新字:塵情一破,便同鶏犬為仙,世法相拘,何異鶴鵝作陣。
書き下し
塵情一たび破るれば、便ち雞犬と同じく仙と為る。 世法相拘せば、何ぞ鶴鵝の陣を作すに異ならん。
現代語訳
俗世の情をひとたび打ち破れば、鶏や犬と同じようにたちまち仙人になれます。世間の決まりごとに縛られていれば、鶴や鵞鳥が無理に戦の陣形を組まされているのと何の違いがあるでしょうか。
解説
俗世の執着を断てば自由になり、世間の決まりに縛られれば不自然になる、という対比の一則です。雞犬為仙は、前漢の淮南王劉安が仙薬を飲んで昇天したとき、残った薬をなめた鶏や犬までが一緒に天に昇ったという話に基づきます。ここでは、心の塵を払いさえすれば、特別な修行をしなくても、鶏や犬のように自然に仙人になれる、という意味で使っています。後半の世法は世間の決まりや作法、相拘は縛りつけることです。

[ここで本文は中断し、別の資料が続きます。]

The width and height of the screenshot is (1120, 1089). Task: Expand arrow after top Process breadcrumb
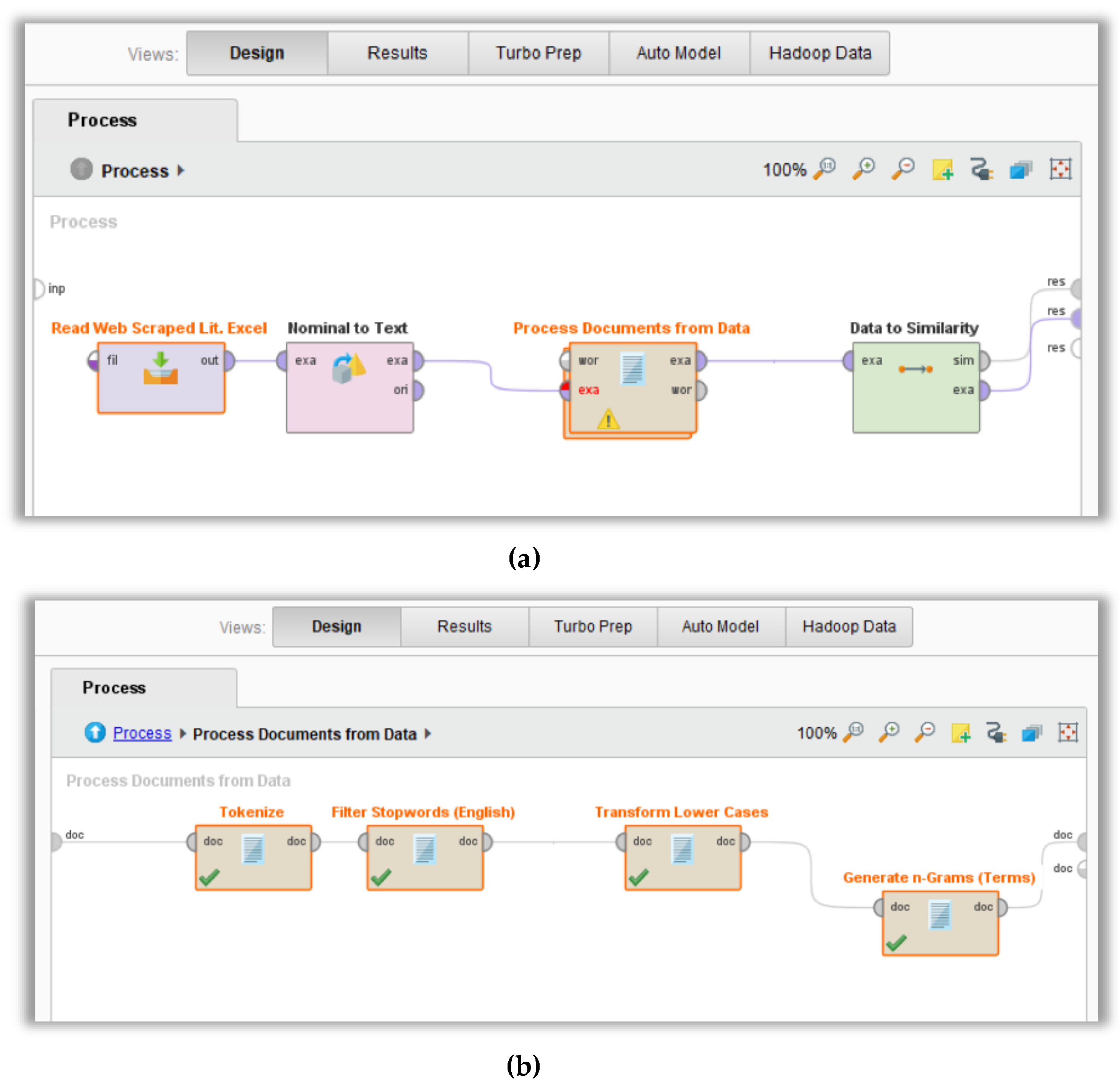coord(181,170)
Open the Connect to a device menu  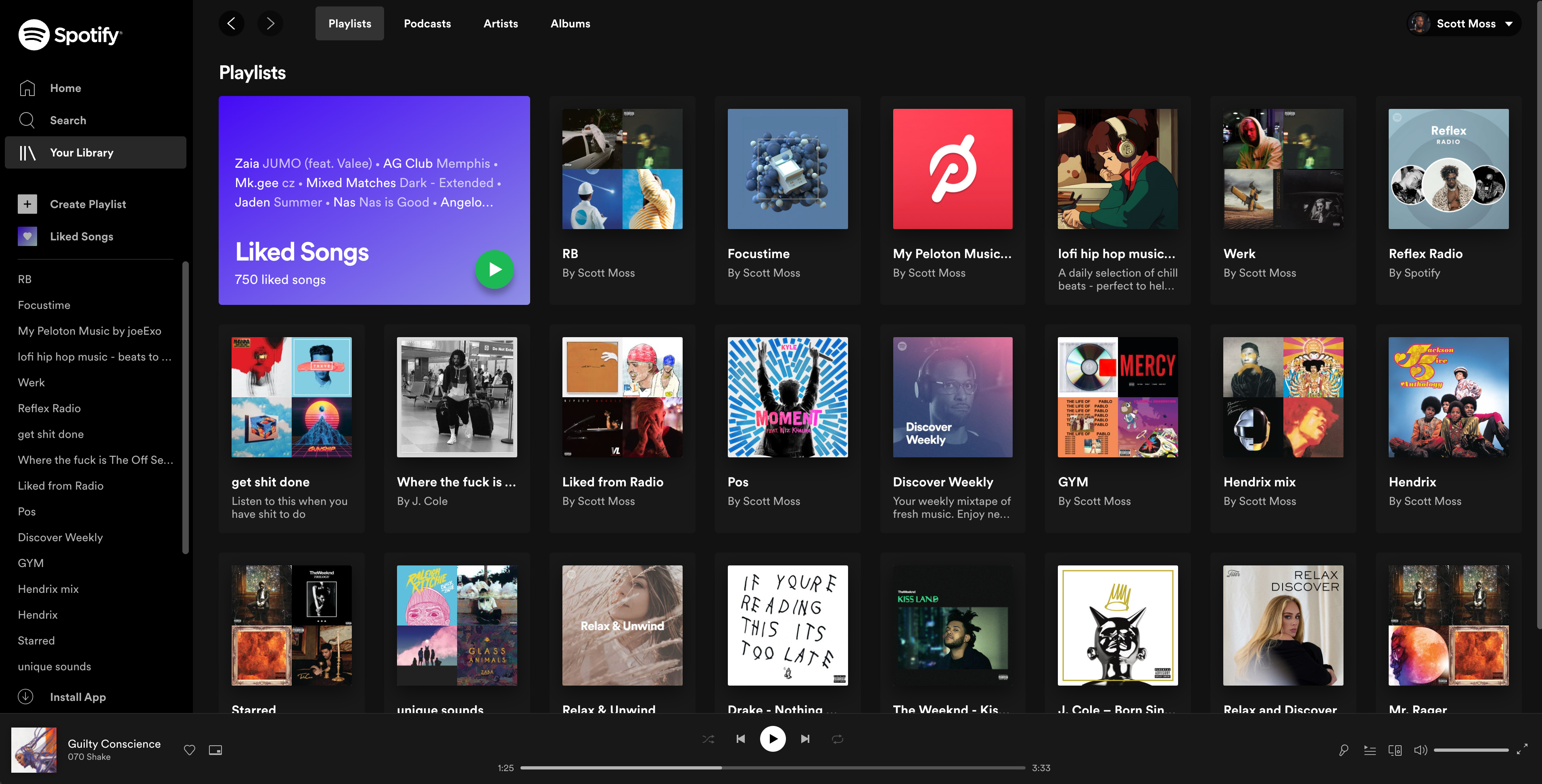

鶴鵝作陣は、自由に空を舞うはずの鶴や鵞鳥が、兵の陣形のように並ばされている姿で、古代の戦陣に鵝鸛の陣という名があったことも踏まえているのでしょう。本来の自由な性質を失い、形式に縛られるおかしさと窮屈さを皮肉っています。決まりごとは必要ですが、それに縛られすぎて本来の自分らしさを失っていないか、ときどき振り返ってみたいものです。